## EXERCISE GOAL
Print each entry word for word.
↓
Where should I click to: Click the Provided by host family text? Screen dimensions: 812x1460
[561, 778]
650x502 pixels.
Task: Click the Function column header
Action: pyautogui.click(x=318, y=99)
↑
## ANSWER BOX
Where should I click to: Click the Provided by host family text? Screen dimensions: 812x1460
[561, 778]
650x502 pixels.
Task: Click the Function column header
Action: pyautogui.click(x=318, y=99)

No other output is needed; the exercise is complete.